January 11, 2013 by lucieromarin
If you’ve read sufficient conservative literature during your formative years, had the right teachers, and mixed with the right friends, you know that if an adult woman is supporting herself, it’s because she is either a spinster or a career-woman, and both are bad. If she teaches, nurses or works in administration for an overtly Catholic institution, then she’s a spinster – respectable and not morally suspect, but still sad, because it means either that she never discerned her vocation properly, or that she did, and nobody wanted her. If she appears to have chosen a brighter career for its own sake, and doesn’t seem to feel bad about being unmarried, then she’s a feminist and a three-horned beast. Either way, it’s a problem you’ll never have to face, because you know that vocation is the main thing, and you’ve been to all the retreats, so you know it’s going to happen, so you don’t need a career. Right?
Right. If you’re a Catholic woman in your thirties or forties only just realising that this isn’t true, and still inwardly reeling from the shock of it, there are some points worth bearing in mind, so that you don’t end up adding self-loathing to the mix, and so you can remind yourself of your own worth when other people say to you, “You have to understand that it’s hard for me to take you seriously when you speak, because I’m a lecturer at Cambridge and you haven’t really done anything with your life.”
1) You’re not in the same category as people who are in your situation because of immaturity, or fear of commitment, or laziness, or any of the other real vices that can get in the way of supporting oneself.
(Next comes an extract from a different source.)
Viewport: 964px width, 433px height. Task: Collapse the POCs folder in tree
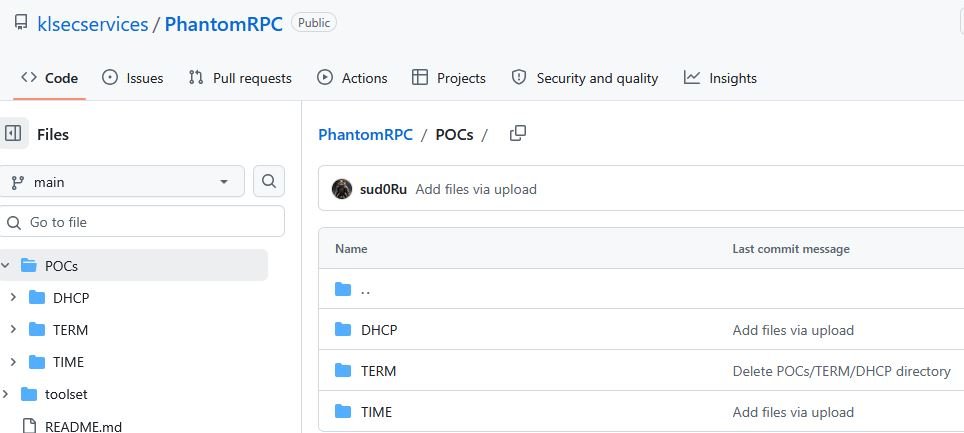click(x=5, y=265)
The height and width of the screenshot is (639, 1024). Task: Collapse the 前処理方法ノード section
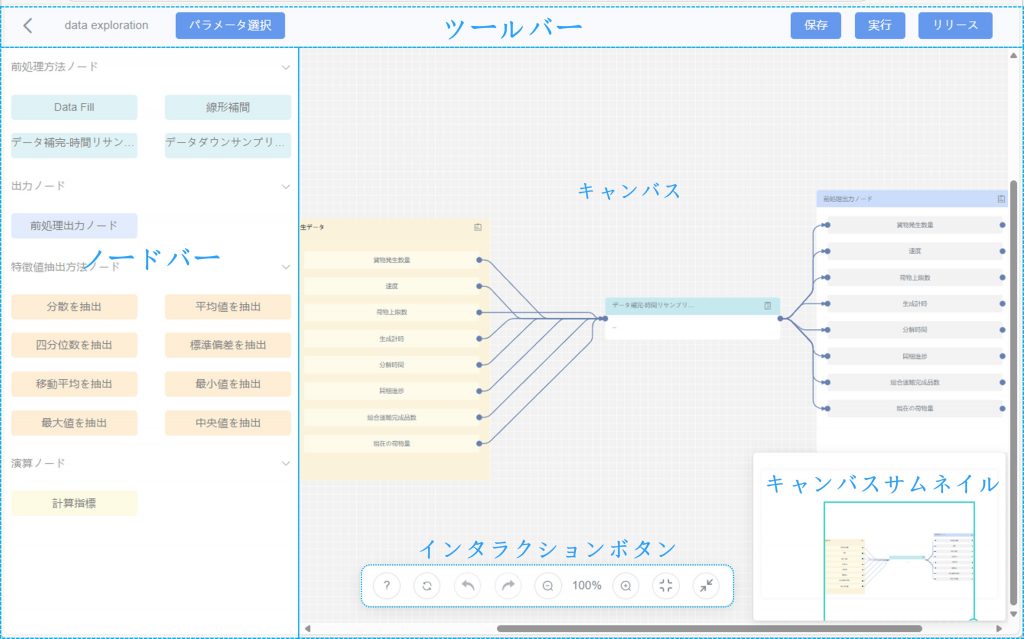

You were plenty committed – you could not have known that your teachers and celebrity Catholics were distorting the truth.
2) When well-meaning people say to you, “Well, what do you like?” or “What are you good at?” and your only answer is a numb, bewildered “I don’t know,” this is not a sign of immaturity, either.
2a) ‘What do you like?’ If you’ve been deeply committed to any particular conservative community or spiritual programme for a decade or so, you’ve spent a lot of time detaching yourself from your personal preferences. Regular mortification of the palate, regularly choosing the opposite of what you want, keeping silent when you disagree with your religious superiors, keeping silent when other people hurt or irritate you, subordinating your recreational choices to a particular moral code – all of this trains you out of knowing or expressing what you want or like. (I don’t argue against any of this training, by the way; it’s excellent. The problem only arises when this training is yoked to the vocation-or-nothing attitude.)
2b) ‘What are you good at?’ You don’t know, not because you are dull-minded, but because 95% of your training is about your faults. Your nightly examination of conscience is about your faults; your bi-weekly confession is about your faults; your Lent and Advent discipline is about targeting your weaknesses – and so on. The 5% that acknowledges talent sees it only with reference to apostolate. ‘What am I good at?’ means ‘What can I do for the Church/parish/my local Catholic group/Father McGillicuddy?’ rather than ‘What abilities do I have that might provide me with a stable income until my death?’ You have been taught to speak as little about yourself as possible, to articulate as few preferences as possible, and never, ever to praise yourself. This is excellent training for a future Cistercian nun. This is ghastly when applied to job applications.
3) No one wakes up one day, says, “Goodness! No vocation for me!” and then opens a door to find a career sitting on the doorstep. The discovery is more of a dawning horror than a flash of illumination, and it was natural for you to resist it for as long as possible. It’s like a wife who begins to suspect that there might be another woman in the picture or that her husband has kept some other truth from her; you’re not going to embrace it all at once, because it’s horrible; because you’d prefer to close your eyes and hope that what you first believed could still be true.
Well, God doesn’t make mistakes. You have talents and you have preferences and you can and will make a new life for yourself. You just need to go easy on yourself in terms of discovering those talents and preferences. You have to forgive the people who spent fifteen years of your life telling you not to look for them, and, most importantly, forgive the friends who disparage your circumstances without admitting either the part they played in establishing them or in sustaining them by keeping your self-esteem down.
(Don’t forget, even married conservatives can be painfully aware that their vocation is inferior to that of the priesthood, and putting you down is just their way of making sure they can feel better than somebody else!)